◆ **Available records**

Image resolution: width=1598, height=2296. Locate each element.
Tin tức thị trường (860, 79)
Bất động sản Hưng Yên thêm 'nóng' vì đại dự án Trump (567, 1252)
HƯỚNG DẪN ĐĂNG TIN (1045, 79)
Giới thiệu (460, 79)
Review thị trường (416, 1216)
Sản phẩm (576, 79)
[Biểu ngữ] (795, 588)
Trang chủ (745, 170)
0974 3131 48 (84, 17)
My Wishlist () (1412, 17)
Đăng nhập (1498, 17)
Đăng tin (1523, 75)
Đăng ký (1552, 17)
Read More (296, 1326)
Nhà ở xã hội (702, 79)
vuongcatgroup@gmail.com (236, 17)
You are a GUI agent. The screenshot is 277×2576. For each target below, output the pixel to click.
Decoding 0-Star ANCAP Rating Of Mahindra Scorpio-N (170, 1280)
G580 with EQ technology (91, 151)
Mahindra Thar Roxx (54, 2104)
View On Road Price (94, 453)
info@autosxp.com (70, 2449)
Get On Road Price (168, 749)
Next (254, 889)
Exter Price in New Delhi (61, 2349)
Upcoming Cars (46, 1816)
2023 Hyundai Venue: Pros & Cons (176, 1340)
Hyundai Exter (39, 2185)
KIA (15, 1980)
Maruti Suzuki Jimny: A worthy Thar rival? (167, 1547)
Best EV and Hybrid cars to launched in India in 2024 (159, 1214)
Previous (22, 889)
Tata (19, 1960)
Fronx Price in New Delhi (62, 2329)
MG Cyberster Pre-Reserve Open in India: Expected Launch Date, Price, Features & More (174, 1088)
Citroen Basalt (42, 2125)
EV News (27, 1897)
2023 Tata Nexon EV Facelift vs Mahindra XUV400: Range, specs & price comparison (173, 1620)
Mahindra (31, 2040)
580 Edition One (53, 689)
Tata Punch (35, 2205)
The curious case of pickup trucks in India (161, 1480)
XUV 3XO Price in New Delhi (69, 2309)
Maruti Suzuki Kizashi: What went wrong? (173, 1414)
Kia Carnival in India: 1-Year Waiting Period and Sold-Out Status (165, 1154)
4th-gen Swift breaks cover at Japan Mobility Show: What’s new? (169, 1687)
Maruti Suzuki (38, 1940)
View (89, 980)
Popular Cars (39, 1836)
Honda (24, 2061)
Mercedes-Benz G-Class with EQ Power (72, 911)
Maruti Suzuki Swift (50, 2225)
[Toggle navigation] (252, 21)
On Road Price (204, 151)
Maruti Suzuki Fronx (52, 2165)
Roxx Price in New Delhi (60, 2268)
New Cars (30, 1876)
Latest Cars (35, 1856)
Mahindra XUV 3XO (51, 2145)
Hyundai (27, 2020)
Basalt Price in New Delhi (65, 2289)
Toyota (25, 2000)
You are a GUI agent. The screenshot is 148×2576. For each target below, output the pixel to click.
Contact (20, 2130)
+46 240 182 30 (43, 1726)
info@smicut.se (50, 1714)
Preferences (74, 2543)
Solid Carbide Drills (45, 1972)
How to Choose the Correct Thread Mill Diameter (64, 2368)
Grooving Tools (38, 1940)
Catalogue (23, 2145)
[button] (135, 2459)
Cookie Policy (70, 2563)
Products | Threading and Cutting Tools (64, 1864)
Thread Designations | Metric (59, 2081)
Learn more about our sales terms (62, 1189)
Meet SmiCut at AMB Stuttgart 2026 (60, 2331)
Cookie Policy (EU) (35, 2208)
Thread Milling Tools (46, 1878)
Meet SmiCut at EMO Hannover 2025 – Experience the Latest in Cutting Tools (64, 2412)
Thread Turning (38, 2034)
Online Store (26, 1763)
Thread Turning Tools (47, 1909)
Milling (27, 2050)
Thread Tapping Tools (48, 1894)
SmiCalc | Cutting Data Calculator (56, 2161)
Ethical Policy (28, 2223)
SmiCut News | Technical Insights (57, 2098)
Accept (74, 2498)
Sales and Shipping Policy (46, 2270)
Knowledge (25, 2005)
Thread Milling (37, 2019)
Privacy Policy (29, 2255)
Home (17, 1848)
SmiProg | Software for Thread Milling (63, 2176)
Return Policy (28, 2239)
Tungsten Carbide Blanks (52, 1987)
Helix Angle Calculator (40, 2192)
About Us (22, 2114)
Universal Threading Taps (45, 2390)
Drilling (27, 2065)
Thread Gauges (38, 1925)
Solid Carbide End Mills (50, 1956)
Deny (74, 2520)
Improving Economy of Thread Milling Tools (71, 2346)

◆ **The problem**
Word for word, restate each of the records above.

◆ **Exercise result**
Image resolution: width=1598, height=2296. Locate each element.
Tin tức thị trường (860, 79)
Bất động sản Hưng Yên thêm 'nóng' vì đại dự án Trump (567, 1252)
HƯỚNG DẪN ĐĂNG TIN (1045, 79)
Giới thiệu (460, 79)
Review thị trường (416, 1216)
Sản phẩm (576, 79)
[Biểu ngữ] (795, 588)
Trang chủ (745, 170)
0974 3131 48 (84, 17)
My Wishlist () (1412, 17)
Đăng nhập (1498, 17)
Đăng tin (1523, 75)
Đăng ký (1552, 17)
Read More (296, 1326)
Nhà ở xã hội (702, 79)
vuongcatgroup@gmail.com (236, 17)
You are a GUI agent. The screenshot is 277×2576. For each target below, output the pixel to click.
Decoding 0-Star ANCAP Rating Of Mahindra Scorpio-N (170, 1280)
G580 with EQ technology (91, 151)
Mahindra Thar Roxx (54, 2104)
View On Road Price (94, 453)
info@autosxp.com (70, 2449)
Get On Road Price (168, 749)
Next (254, 889)
Exter Price in New Delhi (61, 2349)
Upcoming Cars (46, 1816)
2023 Hyundai Venue: Pros & Cons (176, 1340)
Hyundai Exter (39, 2185)
KIA (15, 1980)
Maruti Suzuki Jimny: A worthy Thar rival? (167, 1547)
Best EV and Hybrid cars to launched in India in 2024 (159, 1214)
Previous (22, 889)
Tata (19, 1960)
Fronx Price in New Delhi (62, 2329)
MG Cyberster Pre-Reserve Open in India: Expected Launch Date, Price, Features & More (174, 1088)
Citroen Basalt (42, 2125)
EV News (27, 1897)
2023 Tata Nexon EV Facelift vs Mahindra XUV400: Range, specs & price comparison (173, 1620)
Mahindra (31, 2040)
580 Edition One (53, 689)
Tata Punch (35, 2205)
The curious case of pickup trucks in India (161, 1480)
XUV 3XO Price in New Delhi (69, 2309)
Maruti Suzuki Kizashi: What went wrong? (173, 1414)
Kia Carnival in India: 1-Year Waiting Period and Sold-Out Status (165, 1154)
4th-gen Swift breaks cover at Japan Mobility Show: What’s new? (169, 1687)
Maruti Suzuki (38, 1940)
View (89, 980)
Popular Cars (39, 1836)
Honda (24, 2061)
Mercedes-Benz G-Class with EQ Power (72, 911)
Maruti Suzuki Swift (50, 2225)
[Toggle navigation] (252, 21)
On Road Price (204, 151)
Maruti Suzuki Fronx (52, 2165)
Roxx Price in New Delhi (60, 2268)
New Cars (30, 1876)
Latest Cars (35, 1856)
Mahindra XUV 3XO (51, 2145)
Hyundai (27, 2020)
Basalt Price in New Delhi (65, 2289)
Toyota (25, 2000)
You are a GUI agent. The screenshot is 148×2576. For each target below, output the pixel to click.
Contact (20, 2130)
+46 240 182 30 (43, 1726)
info@smicut.se (50, 1714)
Preferences (74, 2543)
Solid Carbide Drills (45, 1972)
How to Choose the Correct Thread Mill Diameter (64, 2368)
Grooving Tools (38, 1940)
Catalogue (23, 2145)
[button] (135, 2459)
Cookie Policy (70, 2563)
Products | Threading and Cutting Tools (64, 1864)
Thread Designations | Metric (59, 2081)
Learn more about our sales terms (62, 1189)
Meet SmiCut at AMB Stuttgart 2026 (60, 2331)
Cookie Policy (EU) (35, 2208)
Thread Milling Tools (46, 1878)
Meet SmiCut at EMO Hannover 2025 – Experience the Latest in Cutting Tools (64, 2412)
Thread Turning (38, 2034)
Online Store (26, 1763)
Thread Turning Tools (47, 1909)
Milling (27, 2050)
Thread Tapping Tools (48, 1894)
SmiCalc | Cutting Data Calculator (56, 2161)
Ethical Policy (28, 2223)
SmiCut News | Technical Insights (57, 2098)
Accept (74, 2498)
Sales and Shipping Policy (46, 2270)
Knowledge (25, 2005)
Thread Milling (37, 2019)
Privacy Policy (29, 2255)
Home (17, 1848)
SmiProg | Software for Thread Milling (63, 2176)
Return Policy (28, 2239)
Tungsten Carbide Blanks (52, 1987)
Helix Angle Calculator (40, 2192)
About Us (22, 2114)
Universal Threading Taps (45, 2390)
Drilling (27, 2065)
Thread Gauges (38, 1925)
Solid Carbide End Mills (50, 1956)
Deny (74, 2520)
Improving Economy of Thread Milling Tools (71, 2346)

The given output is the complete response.